● **SUPPLIED DATA**
----------
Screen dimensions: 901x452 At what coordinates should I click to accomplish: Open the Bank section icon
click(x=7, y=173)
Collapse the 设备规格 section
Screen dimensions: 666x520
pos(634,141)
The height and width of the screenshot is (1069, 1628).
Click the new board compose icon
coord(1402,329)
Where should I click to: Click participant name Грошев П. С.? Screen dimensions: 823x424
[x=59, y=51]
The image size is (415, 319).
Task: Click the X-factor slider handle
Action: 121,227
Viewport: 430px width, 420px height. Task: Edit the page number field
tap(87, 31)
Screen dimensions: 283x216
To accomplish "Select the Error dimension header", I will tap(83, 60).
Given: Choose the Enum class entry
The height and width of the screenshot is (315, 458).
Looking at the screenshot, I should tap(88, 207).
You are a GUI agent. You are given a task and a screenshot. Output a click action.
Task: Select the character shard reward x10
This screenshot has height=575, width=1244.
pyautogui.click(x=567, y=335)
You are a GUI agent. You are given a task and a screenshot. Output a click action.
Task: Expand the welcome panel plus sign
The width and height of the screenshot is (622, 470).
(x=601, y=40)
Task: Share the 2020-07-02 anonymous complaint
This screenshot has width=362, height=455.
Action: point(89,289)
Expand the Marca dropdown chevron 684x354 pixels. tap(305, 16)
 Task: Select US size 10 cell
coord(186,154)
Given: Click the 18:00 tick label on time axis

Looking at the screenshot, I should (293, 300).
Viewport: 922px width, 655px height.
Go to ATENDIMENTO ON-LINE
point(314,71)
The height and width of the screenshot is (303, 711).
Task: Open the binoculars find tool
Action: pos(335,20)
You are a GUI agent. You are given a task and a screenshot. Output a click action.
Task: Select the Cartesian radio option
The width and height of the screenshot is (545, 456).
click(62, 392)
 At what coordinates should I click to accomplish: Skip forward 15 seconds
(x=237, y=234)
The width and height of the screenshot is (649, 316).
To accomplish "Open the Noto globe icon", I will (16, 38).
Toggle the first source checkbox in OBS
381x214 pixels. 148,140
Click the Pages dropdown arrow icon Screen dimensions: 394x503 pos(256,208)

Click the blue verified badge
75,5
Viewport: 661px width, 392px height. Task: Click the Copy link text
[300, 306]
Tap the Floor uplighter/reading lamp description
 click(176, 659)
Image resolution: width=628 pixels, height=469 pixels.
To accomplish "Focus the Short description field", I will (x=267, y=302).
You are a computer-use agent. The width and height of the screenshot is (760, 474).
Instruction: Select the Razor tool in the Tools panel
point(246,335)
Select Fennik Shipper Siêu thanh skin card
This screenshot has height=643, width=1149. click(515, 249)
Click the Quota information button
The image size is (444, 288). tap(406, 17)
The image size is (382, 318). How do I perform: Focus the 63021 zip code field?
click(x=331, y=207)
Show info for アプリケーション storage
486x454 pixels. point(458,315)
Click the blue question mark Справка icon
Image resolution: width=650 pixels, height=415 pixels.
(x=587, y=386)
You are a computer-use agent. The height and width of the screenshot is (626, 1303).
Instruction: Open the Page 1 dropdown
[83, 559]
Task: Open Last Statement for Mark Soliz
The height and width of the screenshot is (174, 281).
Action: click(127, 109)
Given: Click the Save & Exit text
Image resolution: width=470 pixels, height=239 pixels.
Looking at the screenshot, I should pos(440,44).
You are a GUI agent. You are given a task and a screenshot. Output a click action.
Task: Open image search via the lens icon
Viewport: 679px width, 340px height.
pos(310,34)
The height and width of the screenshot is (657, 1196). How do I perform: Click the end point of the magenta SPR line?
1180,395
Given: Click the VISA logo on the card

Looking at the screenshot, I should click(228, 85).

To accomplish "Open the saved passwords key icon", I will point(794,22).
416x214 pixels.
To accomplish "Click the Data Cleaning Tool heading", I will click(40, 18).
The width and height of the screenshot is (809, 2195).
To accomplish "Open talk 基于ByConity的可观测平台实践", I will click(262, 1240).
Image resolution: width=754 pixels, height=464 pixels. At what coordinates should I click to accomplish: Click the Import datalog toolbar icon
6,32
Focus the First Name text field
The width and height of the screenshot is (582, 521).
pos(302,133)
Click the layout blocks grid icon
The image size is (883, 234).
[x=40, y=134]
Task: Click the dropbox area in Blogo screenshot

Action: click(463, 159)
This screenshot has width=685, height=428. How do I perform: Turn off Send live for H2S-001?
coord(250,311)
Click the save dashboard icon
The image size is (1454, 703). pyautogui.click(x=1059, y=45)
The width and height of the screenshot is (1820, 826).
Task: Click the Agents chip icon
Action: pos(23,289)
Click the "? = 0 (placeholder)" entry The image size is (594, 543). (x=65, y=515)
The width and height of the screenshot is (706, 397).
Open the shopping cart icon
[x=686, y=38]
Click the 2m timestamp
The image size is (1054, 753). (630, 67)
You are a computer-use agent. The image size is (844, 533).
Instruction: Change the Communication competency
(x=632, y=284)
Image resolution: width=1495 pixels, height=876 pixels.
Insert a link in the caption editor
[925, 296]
----------
● **DIRECTIONS FOR THIS TASK**
Write only the number of lines in the records that include the word "entry".

● **RESULT OF THE EXERCISE**
2